No, it is absolutely impossible. Our baseline data is too imprecise to determine the exact location of a device. In addition, the randomly generated ID is deleted by our provider every 24 hours and replaced with a new ID, again randomly generated. Depending on the project requirements, people are output in groups in the course of the analysis procedures. This means in detail, that for example in the legend, the smallest unit “is smaller than 20 persons”. Thus, this can be one person in the defined area, or 19.

If you don’t know the exact locations, aren’t your analyses worthless?
Quite the contrary. Our intention is not to track individuals, but to analyse the mobility behaviour of groups of people. The patterns and currents of movement – the flow, so to speak, rather than the individual drop of water. This allows interesting insights to be gained:

  • Interaction between communities, cities, districts.
  • Where significant movements take place
  • Where do people come from, how long do they stay in an area and where do they go afterwards.

In order to be able to answer these questions using our analysis methods, mobile signaling data is an optimal data basis.

Is the data from A1 sufficient?

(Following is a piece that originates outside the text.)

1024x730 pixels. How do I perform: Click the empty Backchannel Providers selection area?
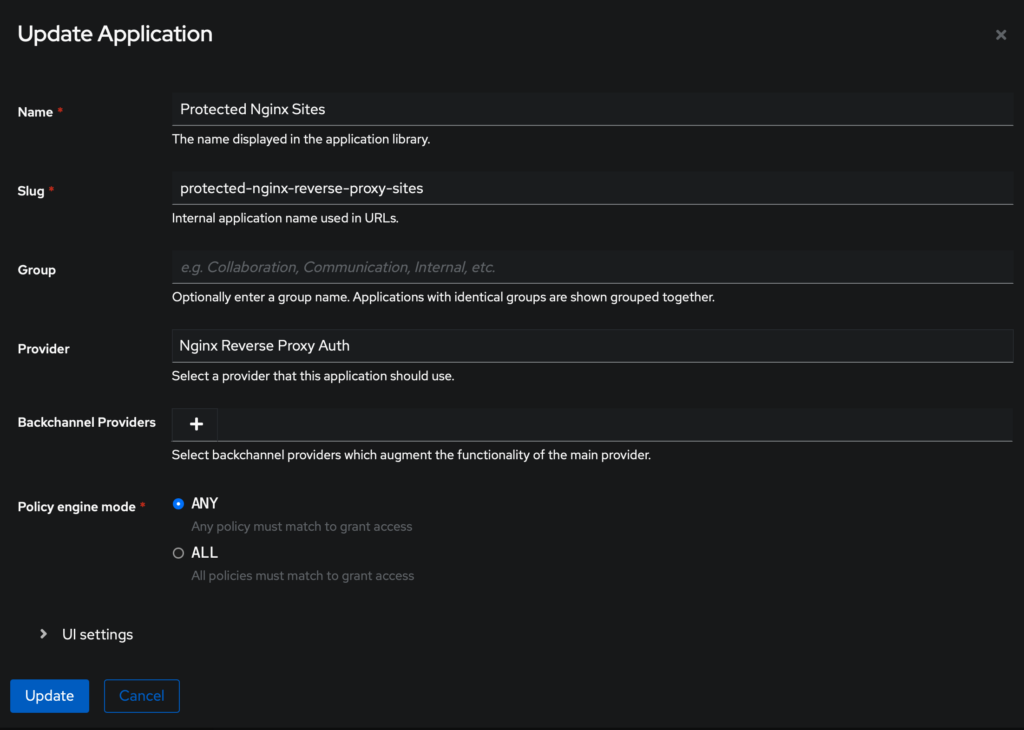[614, 424]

Wouldn’t we need data from all mobile operators and thus all devices to be able to produce meaningful analyses?
A1 Telekom with Bob, Yesss! and Red Bull Mobile, has an overall Austrian market share of around 43%. This results in a representative cross-section of the population in each municipality. Since it can be assumed that the movement behavior of people from different mobile operators does not differ significantly, the available data can be extrapolated to the rest of the population based on the regional market shares.

Do you work DSGVO compliant?
Yes, of course. We also spent two years having our product and the algorithms used tested by all relevant institutions. Both the Austrian data protection authority and TÜV Saarland have confirmed our anonymization process as compliant with data protection regulations. The same applies to a study by leading legal experts at the University of Vienna (ISBN 978-3-903035-12-6).

Even if all this is true, how can it be guaranteed that your customers will not misuse the data?
All our customers, including the Austrian government which uses our data in the fight against COVID-19, only receive analysis results from us – never the raw data. Depending on the question, significant movement flows at the community level, for example, can be found in an interactive web application as a textual report or as a graphic. As already mentioned, the analysis is carried out in groups – between 20 and 40 devices have moved between the two selected municipalities in the defined time window.